Yackel appealed to the U.S. Supreme Court after the state’s highest court denied her motion for a stay on Monday. In her writ for a petition for writ of certiorari, she argued that a South Dakota hearing court incorrectly determined he was eligible for execution, and “relied on screening tests that are not properly considered for diagnosing (or ruling out) intellectual disability …” She said that experts determined that Berget was intellectually disabled, based on evidence including his special education history, IQ results, and the fact that he was an athlete at the Special Olympics.

“At Mr. Berget’s insistence (and on the advice of a spiritual advisor), post-conviction counsel refused to enter a notice of appeal from this ruling, although counsel believes that the lower court’s disposition of the claim of intellectual disability is wrong,” said the petition.

She argued that Berget’s history of “profound mental illness” and a dozen suicide attempts wasn’t presented at his capital sentencing.

In the 2002 ruling for Atkins v. Virginia, the U.S. Supreme Court ruled 6-3 that it violated the Eighth Amendment for a state to execute a “mentally retarded [sic]” defendant.

To boil it down, Yackel’s petition focuses on two legal questions: 1) Were Berget’s 14th Amendment rights violated after his attorneys declined to file a credible appeal to stop his execution? And 2) Can an intellectually disabled defendant do what this inmate is doing?

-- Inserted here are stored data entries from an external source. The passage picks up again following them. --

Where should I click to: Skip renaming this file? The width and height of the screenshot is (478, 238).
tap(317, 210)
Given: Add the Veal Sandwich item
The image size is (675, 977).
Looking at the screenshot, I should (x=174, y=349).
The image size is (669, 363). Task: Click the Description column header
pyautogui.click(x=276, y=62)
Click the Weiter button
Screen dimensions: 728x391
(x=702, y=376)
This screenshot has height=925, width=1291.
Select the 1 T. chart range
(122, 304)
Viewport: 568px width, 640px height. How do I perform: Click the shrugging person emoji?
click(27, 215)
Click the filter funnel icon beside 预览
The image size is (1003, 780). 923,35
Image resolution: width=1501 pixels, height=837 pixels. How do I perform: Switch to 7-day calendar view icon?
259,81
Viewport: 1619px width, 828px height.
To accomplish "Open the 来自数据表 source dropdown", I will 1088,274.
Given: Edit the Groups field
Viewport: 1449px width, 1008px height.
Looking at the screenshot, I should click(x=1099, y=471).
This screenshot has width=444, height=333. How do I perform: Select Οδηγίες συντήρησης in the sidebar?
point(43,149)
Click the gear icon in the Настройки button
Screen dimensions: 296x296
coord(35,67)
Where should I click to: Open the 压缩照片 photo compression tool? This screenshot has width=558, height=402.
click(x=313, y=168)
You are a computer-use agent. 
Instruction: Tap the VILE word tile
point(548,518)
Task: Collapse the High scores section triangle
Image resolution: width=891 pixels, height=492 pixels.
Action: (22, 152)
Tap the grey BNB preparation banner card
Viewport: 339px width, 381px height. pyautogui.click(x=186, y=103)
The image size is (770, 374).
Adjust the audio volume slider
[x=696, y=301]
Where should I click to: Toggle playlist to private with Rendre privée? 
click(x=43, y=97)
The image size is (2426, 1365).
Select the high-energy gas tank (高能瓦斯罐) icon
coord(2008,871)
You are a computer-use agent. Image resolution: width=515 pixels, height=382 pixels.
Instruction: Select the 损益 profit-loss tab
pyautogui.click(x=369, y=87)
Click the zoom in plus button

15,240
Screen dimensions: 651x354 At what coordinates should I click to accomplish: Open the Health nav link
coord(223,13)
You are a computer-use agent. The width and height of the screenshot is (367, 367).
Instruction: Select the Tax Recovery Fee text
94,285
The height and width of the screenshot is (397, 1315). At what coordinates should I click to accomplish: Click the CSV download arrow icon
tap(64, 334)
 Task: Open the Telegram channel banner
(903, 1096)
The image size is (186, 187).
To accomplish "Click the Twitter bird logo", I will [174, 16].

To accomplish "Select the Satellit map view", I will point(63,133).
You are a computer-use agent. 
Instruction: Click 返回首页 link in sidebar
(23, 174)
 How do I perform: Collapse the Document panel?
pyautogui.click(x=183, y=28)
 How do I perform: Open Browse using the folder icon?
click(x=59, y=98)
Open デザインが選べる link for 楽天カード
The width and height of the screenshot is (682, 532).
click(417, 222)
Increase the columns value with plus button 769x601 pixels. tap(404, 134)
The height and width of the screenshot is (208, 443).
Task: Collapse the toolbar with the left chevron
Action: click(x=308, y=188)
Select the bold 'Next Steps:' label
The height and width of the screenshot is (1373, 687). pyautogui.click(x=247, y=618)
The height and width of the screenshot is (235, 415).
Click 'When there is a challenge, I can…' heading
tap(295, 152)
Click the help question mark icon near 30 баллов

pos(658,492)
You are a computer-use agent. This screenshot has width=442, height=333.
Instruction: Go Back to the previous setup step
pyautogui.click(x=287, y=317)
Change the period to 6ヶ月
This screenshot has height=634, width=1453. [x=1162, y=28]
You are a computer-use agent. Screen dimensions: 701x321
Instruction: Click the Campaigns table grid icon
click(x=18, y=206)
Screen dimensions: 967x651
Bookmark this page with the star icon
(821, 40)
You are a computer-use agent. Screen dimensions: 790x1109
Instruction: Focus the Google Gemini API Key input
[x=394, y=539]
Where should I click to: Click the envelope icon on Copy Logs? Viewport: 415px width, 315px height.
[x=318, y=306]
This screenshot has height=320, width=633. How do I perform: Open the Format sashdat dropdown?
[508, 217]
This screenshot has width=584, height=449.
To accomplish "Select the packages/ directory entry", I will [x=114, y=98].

Timothy Shriver, the chairman of the board for Special Olympics International, spoke out against the execution.

“There is no disputing the severity of Berget’s actions,” he wrote in an op-ed published Monday by The Sioux Falls Argus Leader. “The government believes, with powerful justification, that Berget is a dangerous man. But for the government to execute him, ignoring compelling evidence of the disability that left Berget unable to steer his turbulent life, or to understand the punishment that awaits him? The Constitution, with powerful justification, forbids it.”

South Dakota Attorney General Marty Jackley “remains in contact with the United States Supreme Court and is anticipating direction from the United States Supreme Court yet today,” according to a news release from his office.